ピーク・エンド・ラバーズ


振り返ったケースケくんが突然そんなことを聞いてくるから、ぎくりと体が固まった。
不思議そうに首を傾げる彼に、芽依が「え~?」と声を上げる。


「ケースケ、知らなかったっけ? 二人付き合ってんだよ」

「えっ、まじで? いつから?」

「高校同じだったんだって。ね、加夏」


名指しで話を振られてしまっては、無視もできない。
うん、と短く答えた自分の声はか細くて、随分と頼りなさげだった。

津山くんは講義の終わる時間が同じ日、よく一緒に帰ろうと連絡してくる。
芽依といる時に彼が現れることもしばしばあるので、彼女には一応「彼氏です」と紹介していた。

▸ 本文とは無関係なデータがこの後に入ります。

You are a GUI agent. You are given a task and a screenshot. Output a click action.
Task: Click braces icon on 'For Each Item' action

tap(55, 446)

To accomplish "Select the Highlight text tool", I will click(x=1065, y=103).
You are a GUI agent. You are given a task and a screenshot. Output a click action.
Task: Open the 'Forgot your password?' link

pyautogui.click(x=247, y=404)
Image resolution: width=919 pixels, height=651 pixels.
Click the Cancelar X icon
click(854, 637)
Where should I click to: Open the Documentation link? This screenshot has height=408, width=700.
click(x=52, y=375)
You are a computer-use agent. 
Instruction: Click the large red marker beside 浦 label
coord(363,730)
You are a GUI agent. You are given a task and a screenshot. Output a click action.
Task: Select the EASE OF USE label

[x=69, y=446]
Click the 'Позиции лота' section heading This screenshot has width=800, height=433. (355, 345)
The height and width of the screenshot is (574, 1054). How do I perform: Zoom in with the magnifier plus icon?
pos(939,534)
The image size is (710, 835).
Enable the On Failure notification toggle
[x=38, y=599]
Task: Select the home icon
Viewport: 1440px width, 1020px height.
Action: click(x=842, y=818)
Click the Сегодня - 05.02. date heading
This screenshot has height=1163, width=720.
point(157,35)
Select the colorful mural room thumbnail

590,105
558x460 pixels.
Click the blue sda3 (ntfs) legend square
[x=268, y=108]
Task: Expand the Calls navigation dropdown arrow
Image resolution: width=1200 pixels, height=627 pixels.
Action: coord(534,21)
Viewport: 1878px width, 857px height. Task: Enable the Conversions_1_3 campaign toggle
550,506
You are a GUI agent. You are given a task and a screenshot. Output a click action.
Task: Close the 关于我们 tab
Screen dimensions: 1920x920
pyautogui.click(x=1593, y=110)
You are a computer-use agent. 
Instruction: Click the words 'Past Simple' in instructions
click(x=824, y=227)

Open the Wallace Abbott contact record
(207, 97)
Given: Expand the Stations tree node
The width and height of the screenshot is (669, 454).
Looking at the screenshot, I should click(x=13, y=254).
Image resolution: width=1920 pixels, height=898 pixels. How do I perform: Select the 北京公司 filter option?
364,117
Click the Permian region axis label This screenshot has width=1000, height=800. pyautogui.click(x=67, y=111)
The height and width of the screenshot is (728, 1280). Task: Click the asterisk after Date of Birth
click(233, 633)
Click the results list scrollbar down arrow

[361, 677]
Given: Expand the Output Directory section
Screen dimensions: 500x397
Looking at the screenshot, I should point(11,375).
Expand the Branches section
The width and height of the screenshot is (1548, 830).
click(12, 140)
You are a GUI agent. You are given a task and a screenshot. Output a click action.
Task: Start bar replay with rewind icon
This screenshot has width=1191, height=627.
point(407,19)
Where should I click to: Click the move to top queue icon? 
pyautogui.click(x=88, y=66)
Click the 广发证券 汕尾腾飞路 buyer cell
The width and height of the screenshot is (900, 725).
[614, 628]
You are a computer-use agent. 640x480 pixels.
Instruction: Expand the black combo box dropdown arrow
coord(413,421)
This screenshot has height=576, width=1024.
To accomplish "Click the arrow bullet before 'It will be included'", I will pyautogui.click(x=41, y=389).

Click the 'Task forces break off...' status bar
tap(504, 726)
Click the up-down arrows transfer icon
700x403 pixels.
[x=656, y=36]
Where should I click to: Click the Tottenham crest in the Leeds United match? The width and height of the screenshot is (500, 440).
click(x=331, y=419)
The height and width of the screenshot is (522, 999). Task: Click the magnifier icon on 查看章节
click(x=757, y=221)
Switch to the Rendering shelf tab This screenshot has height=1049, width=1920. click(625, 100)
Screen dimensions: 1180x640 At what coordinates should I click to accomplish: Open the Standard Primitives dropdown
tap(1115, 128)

気恥ずかしくて自分から積極的に彼との仲を公表する気にもなれなかったし、津山くんもそんな私に合わせてなのかどうなのかは定かではないけれど、大っぴらにカノジョの話題に触れることはないようだ。


「えー、それは知らなかったわ。なんか意外。岬にこんなしっかりした彼女がいるとは」


何だよそれ、と相槌を打つ津山くんは、確かにどこからどう見ても明るくてチャラそうで、女の子には困っていないような容姿をしている。
意外、というケースケくんの素直な感想も、あながち第三者評価としては間違っていないだろう。